MOONCAKE_MASTER=127.0.0.1:50051 python -m sglang.launch_server \
    --model-path [model_path] \
    --page-size 64 \
    --enable-hierarchical-cache \
    --hicache-storage-prefetch-policy timeout \
    --hicache-storage-backend mooncake
```

**Key flag:** `--hicache-storage-prefetch-policy {best_effort,wait_complete,timeout}` determines when prefetching from storage should stop. `timeout` usually offers the best balance when Mooncake is the backend.
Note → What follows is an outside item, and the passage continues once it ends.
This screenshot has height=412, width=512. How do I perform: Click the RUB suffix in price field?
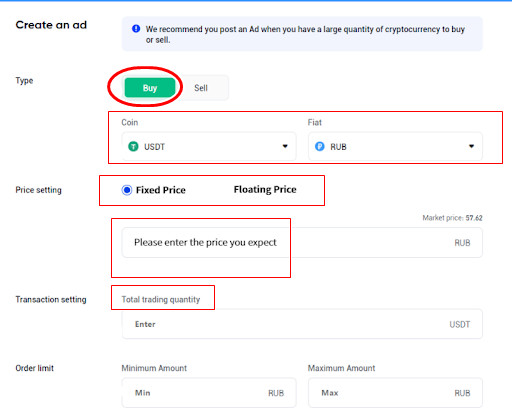pyautogui.click(x=462, y=243)
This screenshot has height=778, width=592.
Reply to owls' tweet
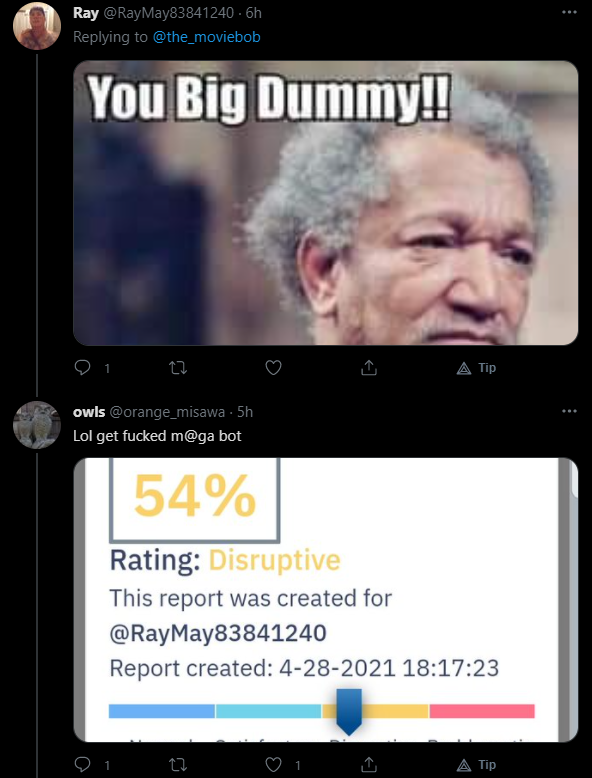tap(82, 765)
**Memory allocator:** Mooncake's mmap arena is opt-in. The `56gb` example above is a benchmark-scale tuning value, not the default. Setting `MC_MMAP_ARENA_POOL_SIZE` enables it and chooses the pool size; if you enable it via gflag instead, the default pool size is `8gb`. To force the baseline direct-`mmap()` path, set `MC_DISABLE_MMAP_ARENA=1` (also accepts `true`, `yes`, or `on`) before the first Mooncake mmap-buffer allocation in the process. See the [Complete Guide](hicache-integration-v1.md) for the full HugeTLB sizing and troubleshooting flow.
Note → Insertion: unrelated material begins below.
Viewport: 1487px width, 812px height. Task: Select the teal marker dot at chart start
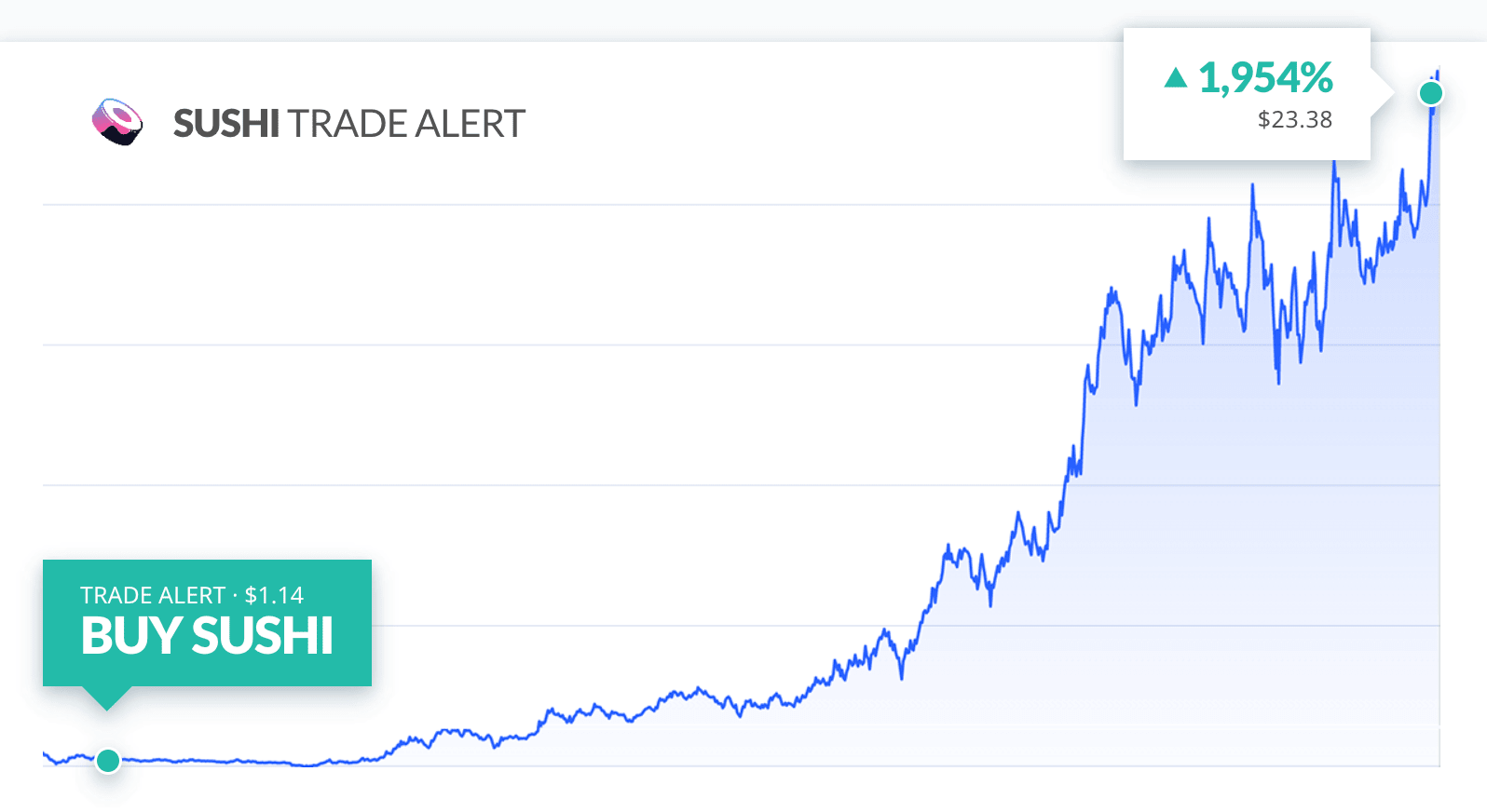[x=108, y=761]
## Prefill/Decode Disaggregation

The disaggregated setup runs three processes—prefill worker, decode worker, and router. Launch each command below in its own terminal window.

### Prefill worker

```bash
MOONCAKE_MASTER=127.0.0.1:50051 python -m sglang.launch_server \
    --model-path [model_path] \
    --page-size 64 \
    --enable-hierarchical-cache \
    --hicache-storage-prefetch-policy timeout \
    --hicache-storage-backend mooncake \
    --disaggregation-mode prefill \
    --disaggregation-ib-device "mlx5_1" \
    --base-gpu-id 0 \
    --port 30000
```

### Decode worker

```bash
python -m sglang.launch_server \
    --model-path [model_path] \
    --page-size 64 \
    --disaggregation-mode decode \
    --disaggregation-ib-device "mlx5_1" \
    --base-gpu-id 1 \
    --port 30001
```

### Router

```bash
python -m sglang_router.launch_router \
    --pd-disaggregation \
    --prefill "http://127.0.0.1:30000" \
    --decode "http://127.0.0.1:30001" \
    --host 0.0.0.0 \
    --port 8000
```

### Smoke test

```bash
curl -X POST http://127.0.0.1:8000/generate \
    -H "Content-Type: application/json" \
    -d '{
  "text": "Let me tell you a long story ",
  "sampling_params": {
    "temperature": 0
  }
}'
```

### Quick tips

- `--disaggregation-ib-device` is optional—SGLang autodetects devices, but you can set it explicitly (comma-separated, no spaces) when multiple NICs are available.
- Use `--tp-size` to enable tensor-parallel execution across GPUs if required.
- For Docker launches, use `--ipc=host`, `--ulimit memlock=-1`, and a large `--shm-size`, then pass the same `MC_STORE_USE_HUGEPAGE`, `MC_STORE_HUGEPAGE_SIZE`, `MOONCAKE_GLOBAL_SEGMENT_SIZE`, and `MC_MMAP_ARENA_POOL_SIZE` values through `docker run -e ...`.
- Optional flags to experiment with once you need them (some still have compatibility gaps):
  - `--disaggregation-decode-enable-offload-kvcache` writes the decode worker's outputs back into Mooncake; enable it when you want decoded KV to persist in L3.
- Launch dedicated Mooncake `store service` nodes when you want to scale L3 capacity beyond what the SGLang servers contribute.
- HuggingFace timeouts can be mitigated with `export SGLANG_USE_MODELSCOPE=true`.